Подруга сдерживает стон. Боль, причиняемая плетью, много страшнее.
– И здесь чисто, – шепчет низкорослый садист. В его глазах появился недобрый блеск хищной похоти. – Это хорошо. Осталось только проверить укромное местечко. О нем ты позаботилась? Тщательно вымыла? Отвечай, когда тебя спрашивают!
– Да, – сопротивляясь протискивающейся между ног руке сжатием коленок, едва не плачет Нинка. Воспротивиться насилию активнее она не решается. Не мне ее за это осуждать.
Некоторое время карлик интенсивно мнет промежность пальцами, то и дело засовывая их внутрь.
Опустив глаза, стою тихо, словно мышка. Очень испуганная мышка.
– Молодец. – Голос Господина Кнута несколько дрожит от возбуждения. – Можешь стать на колени и получить свою награду. Ну, я жду… На колени, я сказал!
Душа сопротивление в корне, мучитель хлестко бьет кулаком под дых.
Задохнувшись, Нинка как подкошенная падает на пол.
Я невольно вздрагиваю.
Мордоворот морщится, но молчит.
– Сколько вам можно повторять: «Послушание – вот начало всех начал»?
– И кончало всех кончал, – криво ухмыляется Петр Евгеньевич, причмокивая леденцом.
– Точно, – хохочет карлик. Плеть взлетает к своду, а затем стремительно падает вниз. Невольно вздрагиваю. На смуглой коже девушки вспухает белый V-образный след, который на глазах наливается краснотой. – Послушание и еще раз послушание.
Голос мучителя вызывает желание впиться в лицо ногтями, выцарапать глаза… вместо этого стою и дрожу. От смеси страха и стыда лицо пылает, как при высокой температуре, желудок неуместно просится наружу.
Подруга поднимается на четвереньки, словно загнанный пес, хватая воздух широко раскрытым ртом.

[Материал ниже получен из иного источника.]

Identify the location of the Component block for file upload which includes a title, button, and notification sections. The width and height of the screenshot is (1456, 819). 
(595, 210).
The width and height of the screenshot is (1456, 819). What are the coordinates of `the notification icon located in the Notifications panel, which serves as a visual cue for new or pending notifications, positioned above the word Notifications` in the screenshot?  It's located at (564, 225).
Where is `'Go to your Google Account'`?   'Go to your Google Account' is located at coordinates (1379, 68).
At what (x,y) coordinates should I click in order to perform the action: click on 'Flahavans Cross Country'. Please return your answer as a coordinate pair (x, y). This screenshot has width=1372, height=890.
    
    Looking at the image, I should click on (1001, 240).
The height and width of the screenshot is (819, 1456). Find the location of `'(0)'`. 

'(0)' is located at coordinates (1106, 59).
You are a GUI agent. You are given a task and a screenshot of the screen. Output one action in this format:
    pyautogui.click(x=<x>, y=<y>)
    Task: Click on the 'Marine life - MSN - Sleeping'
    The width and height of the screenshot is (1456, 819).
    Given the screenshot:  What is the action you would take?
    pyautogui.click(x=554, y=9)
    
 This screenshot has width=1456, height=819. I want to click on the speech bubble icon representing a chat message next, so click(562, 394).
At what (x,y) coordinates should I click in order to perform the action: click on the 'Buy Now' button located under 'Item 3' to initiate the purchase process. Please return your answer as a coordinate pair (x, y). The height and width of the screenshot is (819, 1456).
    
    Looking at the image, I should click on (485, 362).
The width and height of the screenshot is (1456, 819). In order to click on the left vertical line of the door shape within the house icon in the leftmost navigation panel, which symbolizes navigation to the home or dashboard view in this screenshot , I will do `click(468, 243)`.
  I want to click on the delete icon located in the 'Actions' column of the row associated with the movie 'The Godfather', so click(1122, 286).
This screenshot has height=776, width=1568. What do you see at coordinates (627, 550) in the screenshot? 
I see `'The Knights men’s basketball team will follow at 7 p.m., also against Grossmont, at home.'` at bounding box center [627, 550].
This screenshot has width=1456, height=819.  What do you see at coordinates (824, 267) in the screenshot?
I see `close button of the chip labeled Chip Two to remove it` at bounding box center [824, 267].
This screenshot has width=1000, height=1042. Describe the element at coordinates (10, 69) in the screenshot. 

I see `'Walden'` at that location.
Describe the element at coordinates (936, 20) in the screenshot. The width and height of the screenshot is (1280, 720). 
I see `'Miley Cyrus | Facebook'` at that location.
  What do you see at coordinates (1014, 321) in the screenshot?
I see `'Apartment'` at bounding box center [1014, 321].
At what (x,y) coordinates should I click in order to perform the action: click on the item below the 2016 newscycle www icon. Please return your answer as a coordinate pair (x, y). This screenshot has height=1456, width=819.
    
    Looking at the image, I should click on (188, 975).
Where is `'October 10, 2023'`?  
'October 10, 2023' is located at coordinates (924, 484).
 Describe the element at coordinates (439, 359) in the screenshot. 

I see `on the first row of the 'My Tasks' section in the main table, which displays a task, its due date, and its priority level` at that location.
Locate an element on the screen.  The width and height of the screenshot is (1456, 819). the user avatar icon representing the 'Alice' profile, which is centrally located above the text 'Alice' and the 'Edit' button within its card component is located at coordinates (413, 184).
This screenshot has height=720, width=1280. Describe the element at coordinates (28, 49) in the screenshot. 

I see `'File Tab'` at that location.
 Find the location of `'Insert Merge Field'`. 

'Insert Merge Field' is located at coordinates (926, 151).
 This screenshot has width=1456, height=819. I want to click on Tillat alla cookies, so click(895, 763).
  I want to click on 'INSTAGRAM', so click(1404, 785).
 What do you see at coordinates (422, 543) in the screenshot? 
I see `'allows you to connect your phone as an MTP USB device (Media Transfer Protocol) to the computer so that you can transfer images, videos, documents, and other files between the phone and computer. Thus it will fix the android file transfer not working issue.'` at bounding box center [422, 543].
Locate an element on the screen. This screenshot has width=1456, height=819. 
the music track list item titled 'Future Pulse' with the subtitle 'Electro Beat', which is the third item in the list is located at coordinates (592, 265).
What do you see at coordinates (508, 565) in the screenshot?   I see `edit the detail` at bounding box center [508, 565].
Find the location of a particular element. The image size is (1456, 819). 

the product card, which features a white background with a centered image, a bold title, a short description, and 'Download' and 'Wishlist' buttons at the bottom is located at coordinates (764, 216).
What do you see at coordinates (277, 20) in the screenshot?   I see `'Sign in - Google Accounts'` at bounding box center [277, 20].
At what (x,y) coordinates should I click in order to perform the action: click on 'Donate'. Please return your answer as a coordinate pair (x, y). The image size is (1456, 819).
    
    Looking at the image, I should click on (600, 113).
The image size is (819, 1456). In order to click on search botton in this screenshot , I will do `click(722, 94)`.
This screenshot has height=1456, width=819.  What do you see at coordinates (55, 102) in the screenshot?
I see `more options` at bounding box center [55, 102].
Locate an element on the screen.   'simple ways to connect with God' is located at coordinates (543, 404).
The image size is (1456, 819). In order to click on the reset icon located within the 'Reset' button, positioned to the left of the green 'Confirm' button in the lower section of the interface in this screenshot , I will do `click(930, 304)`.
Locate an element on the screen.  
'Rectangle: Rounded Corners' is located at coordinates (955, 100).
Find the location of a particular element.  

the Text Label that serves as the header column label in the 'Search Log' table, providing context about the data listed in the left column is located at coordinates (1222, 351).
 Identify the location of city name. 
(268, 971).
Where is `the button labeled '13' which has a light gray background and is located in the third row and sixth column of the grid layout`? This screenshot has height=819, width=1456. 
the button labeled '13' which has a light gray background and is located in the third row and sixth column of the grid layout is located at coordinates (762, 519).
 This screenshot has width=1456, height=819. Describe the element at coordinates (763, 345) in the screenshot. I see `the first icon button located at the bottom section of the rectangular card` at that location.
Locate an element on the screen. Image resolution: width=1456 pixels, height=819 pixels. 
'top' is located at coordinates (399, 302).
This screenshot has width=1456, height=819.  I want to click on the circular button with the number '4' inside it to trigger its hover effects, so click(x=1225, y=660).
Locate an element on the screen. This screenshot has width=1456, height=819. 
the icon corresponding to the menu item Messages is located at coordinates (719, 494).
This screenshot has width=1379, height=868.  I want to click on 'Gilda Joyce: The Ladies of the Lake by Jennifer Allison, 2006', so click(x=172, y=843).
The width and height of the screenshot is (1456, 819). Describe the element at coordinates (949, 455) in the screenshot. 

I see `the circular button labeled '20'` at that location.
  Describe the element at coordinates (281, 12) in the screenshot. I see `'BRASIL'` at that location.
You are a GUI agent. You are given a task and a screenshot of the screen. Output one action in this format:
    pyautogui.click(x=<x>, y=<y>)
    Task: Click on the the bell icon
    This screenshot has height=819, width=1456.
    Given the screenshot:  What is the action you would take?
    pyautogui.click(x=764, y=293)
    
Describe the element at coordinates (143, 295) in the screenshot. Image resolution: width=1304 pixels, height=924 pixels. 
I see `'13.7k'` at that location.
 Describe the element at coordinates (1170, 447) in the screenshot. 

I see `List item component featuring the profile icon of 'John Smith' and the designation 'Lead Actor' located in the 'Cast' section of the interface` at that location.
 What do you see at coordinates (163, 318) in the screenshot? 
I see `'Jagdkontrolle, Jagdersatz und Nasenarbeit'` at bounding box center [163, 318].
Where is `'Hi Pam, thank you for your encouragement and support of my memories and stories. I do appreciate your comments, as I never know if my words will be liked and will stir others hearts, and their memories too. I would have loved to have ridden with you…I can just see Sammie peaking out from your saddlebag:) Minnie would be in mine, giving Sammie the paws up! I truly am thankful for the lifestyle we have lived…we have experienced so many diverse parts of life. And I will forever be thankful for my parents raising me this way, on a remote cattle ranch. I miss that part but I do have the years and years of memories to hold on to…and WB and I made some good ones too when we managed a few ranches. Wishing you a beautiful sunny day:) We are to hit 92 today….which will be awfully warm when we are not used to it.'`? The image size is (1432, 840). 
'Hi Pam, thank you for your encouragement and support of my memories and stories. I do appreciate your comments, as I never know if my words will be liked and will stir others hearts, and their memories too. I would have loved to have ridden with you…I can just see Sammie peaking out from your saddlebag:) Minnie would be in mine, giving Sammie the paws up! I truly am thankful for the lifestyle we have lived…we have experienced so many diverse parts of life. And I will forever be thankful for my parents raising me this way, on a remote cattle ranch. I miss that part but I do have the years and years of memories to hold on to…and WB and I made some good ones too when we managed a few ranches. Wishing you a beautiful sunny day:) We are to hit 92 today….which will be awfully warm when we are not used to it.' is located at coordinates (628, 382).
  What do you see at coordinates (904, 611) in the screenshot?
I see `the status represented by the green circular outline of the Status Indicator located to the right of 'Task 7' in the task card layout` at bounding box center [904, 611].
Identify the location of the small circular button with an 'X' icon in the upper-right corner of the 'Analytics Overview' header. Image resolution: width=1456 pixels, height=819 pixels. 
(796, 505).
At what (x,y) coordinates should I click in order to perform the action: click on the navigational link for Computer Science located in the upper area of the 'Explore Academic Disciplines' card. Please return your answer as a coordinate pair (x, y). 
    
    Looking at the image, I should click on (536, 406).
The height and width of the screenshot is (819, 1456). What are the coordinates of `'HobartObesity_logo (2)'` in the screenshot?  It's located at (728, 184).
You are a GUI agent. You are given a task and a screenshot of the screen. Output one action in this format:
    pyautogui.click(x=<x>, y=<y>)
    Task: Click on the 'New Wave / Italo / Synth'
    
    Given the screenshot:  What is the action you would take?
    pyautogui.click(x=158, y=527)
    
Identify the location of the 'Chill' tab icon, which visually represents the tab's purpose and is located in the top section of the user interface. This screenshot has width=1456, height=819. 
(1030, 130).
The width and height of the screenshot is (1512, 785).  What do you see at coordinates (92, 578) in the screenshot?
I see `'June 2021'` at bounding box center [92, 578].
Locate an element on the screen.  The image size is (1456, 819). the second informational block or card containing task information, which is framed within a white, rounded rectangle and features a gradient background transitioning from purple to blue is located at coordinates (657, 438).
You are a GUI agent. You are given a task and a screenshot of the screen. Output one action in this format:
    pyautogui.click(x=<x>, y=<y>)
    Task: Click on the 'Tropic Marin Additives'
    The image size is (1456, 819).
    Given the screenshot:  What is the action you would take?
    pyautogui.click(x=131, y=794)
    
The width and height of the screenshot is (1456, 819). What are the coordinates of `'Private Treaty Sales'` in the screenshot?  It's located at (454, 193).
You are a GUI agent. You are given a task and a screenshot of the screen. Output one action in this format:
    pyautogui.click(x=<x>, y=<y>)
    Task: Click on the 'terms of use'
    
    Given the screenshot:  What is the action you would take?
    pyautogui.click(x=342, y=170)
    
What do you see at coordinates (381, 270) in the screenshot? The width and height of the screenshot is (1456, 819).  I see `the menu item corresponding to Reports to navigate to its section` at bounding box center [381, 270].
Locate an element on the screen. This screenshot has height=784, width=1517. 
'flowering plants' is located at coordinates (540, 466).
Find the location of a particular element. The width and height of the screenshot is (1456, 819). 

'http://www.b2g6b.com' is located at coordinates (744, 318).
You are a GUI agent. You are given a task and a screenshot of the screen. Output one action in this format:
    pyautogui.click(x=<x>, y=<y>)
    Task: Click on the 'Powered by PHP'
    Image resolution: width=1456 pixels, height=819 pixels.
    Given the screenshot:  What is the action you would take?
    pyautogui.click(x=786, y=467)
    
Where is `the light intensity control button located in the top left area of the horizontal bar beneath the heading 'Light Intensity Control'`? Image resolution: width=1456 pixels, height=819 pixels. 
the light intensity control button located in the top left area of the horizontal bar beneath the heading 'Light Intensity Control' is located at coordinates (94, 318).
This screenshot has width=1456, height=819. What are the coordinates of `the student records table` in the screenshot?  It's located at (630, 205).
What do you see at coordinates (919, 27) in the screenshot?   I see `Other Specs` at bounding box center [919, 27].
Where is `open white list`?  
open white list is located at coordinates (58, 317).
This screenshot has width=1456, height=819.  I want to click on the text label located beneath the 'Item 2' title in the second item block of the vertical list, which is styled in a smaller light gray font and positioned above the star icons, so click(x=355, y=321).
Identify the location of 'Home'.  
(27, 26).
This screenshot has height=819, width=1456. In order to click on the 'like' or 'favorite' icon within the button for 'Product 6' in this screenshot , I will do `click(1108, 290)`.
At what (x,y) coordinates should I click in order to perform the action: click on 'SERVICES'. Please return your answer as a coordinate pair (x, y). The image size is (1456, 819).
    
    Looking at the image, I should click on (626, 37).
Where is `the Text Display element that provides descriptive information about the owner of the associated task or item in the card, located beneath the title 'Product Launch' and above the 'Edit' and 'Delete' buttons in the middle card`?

Перехватив плеть двумя руками, карлик крутит петлю. Оседлав Нинку, словно ковбой кобылу, набрасывает плетиво на шею и тянет на себя.
– Я приказываю – ты выполняешь. Запомнила?
– Да, – хрипит девушка. Ее лицо налилось кровью, по щекам струятся слезы.
– Вот и замечательно! – восклицает Господин Кнут. Сложив плеть, он задумчиво похлопывает обтянутой кожей рукоятью по ладони.
Нинка покачивается под весом мучителя, но держится. «Словно племянника на лошадке катает», – мелькает ассоциация, абсурдная по своей эмоциональной неуместности. Лишь нечеловеческий страх перед карликом не дает истерике прорваться наружу.